O Superior Tribunal de Justiça decidiu, em sede de julgamento de Recurso Especial, por maioria de votos, que uma filha teria o direito de retirar o prenome dado pelo pai, o qual abandonou a família quando a recorrente ainda era uma criança.
A decisão gerou fortes divergências dentro da Corte Superior e, em última análise, reforça que as exceções ao princípio da imutabilidade do nome previstas na Lei de Registros Públicas são apenas de caráter exemplificativo.
A filha, que se chamava Ana Luiza, pleiteou a exclusão do prenome "Ana", que teria sido incluído no registro pelo pai em um momento de embriaguez, quando o homem saiu de casa ébrio rumo ao cartório. O genitor abandonou a família alguns anos depois, de modo que, segundo Luiza, o nome trazia reiterados constrangimentos.

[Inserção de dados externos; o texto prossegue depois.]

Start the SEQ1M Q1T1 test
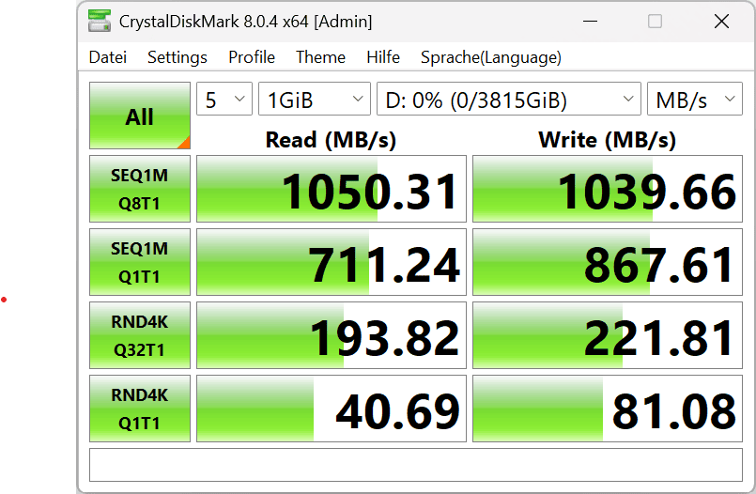 coord(139,262)
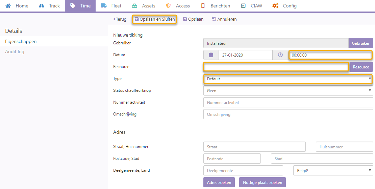Focus the Omschrijving text field
Viewport: 375px width, 189px height.
288,114
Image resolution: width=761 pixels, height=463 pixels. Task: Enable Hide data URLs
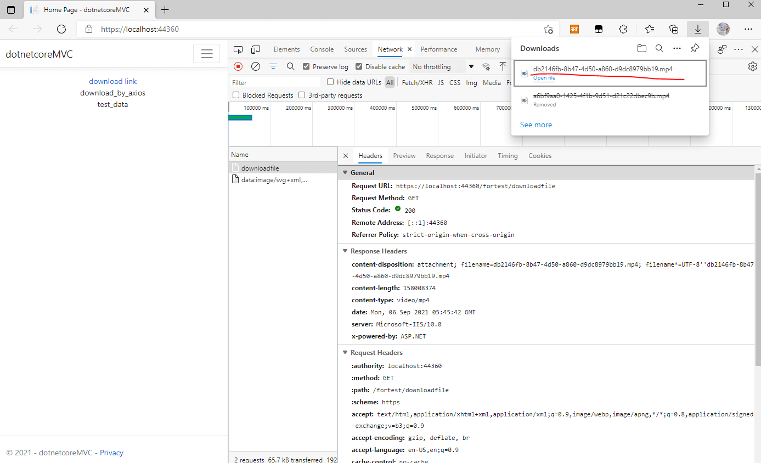(330, 82)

No primeiro grau, ela teve a pretensão deferida, porém o entendimento foi reformado na segunda instância. Para o Tribunal, Luiza não teria comprovado nem a notoriedade do nome social, nem o constrangimento real pelo uso cotidiano do nome registrado – o que levou à interposição do Recurso Especial.
No STJ, o julgamento contou com diferentes interpretações por parte dos integrantes da Quarta Turma. Por fim, prevaleceu o voto do relator, ministro Antonio Carlos Ferreira, cujo entendimento foi o de que o constrangimento suportado por uma pessoa, com relação ao seu nome, deve ser avaliado sob a perspectiva do próprio indivíduo, de maneira subjetiva.

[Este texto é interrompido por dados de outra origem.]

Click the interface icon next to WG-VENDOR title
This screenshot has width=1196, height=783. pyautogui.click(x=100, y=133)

Acompanhado pelos ministros Luís Felipe Salomão e Isabel Gallotti, o relator reconheceu ainda que a exclusão do prenome "Ana" não causaria nenhum prejuízo à identificação familiar, no caso concreto, visto que o sobrenome seria mantido. No mais, considerou que não houve evidência de má-fé ou prejuízo a terceiros.
Contudo, essas teses foram bastante questionadas por outros membros do colegiado. O ministro Marco Buzzi abriu a divergência e entendeu que Luiza não havia sequer provado que o prenome "Ana" fora escolhido pelo pai. Além disso, manteve a interpretação do acórdão recorrido sobre a insuficiente comprovação das demais alegações. No voto, pontuou que a modificação da decisão esbarraria em reexame de provas e que a procedência do pedido poderia transformar a exceção em regra.

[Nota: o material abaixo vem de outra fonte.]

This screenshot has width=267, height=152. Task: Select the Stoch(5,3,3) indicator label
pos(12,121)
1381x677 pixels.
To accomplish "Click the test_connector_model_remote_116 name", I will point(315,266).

Ao também discordar do relator, o ministro Raul Araújo, por sua vez, destacou que a Lei de Registros Públicos traria alguns casos excepcionais para a alteração do nome. Para o magistrado, ou tem de ser mantida a higidez do sistema de registros públicos, ou ele é dispensável, podendo cada indivíduo mudar seu nome conforme transcorrerem os fatos em sua vida.
Apesar das assertivas interpretações, a maioria concordou com o ministro Antonio Carlos Ferreira, que ainda destacou a possibilidade de alteração do nome prevista no artigo 56 da Lei de Registros Públicos, em situação bem menos rigorosa que a dos autos. Por esse dispositivo, o interessado pode mudar o nome até um ano depois de atingida a maioridade civil, desde que não prejudique os apelidos da família.
Por último, o relator salientou que o diploma legal em análise é de 1973, momento em que a imutabilidade do nome era mais necessária para manter a segurança jurídica nas relações. Nos tempos atuais, de acordo com o ministro, existem variadas formas de identificação para além do nome, como registros numéricos, identificação digital e por imagem, as próprias redes sociais, entre outras.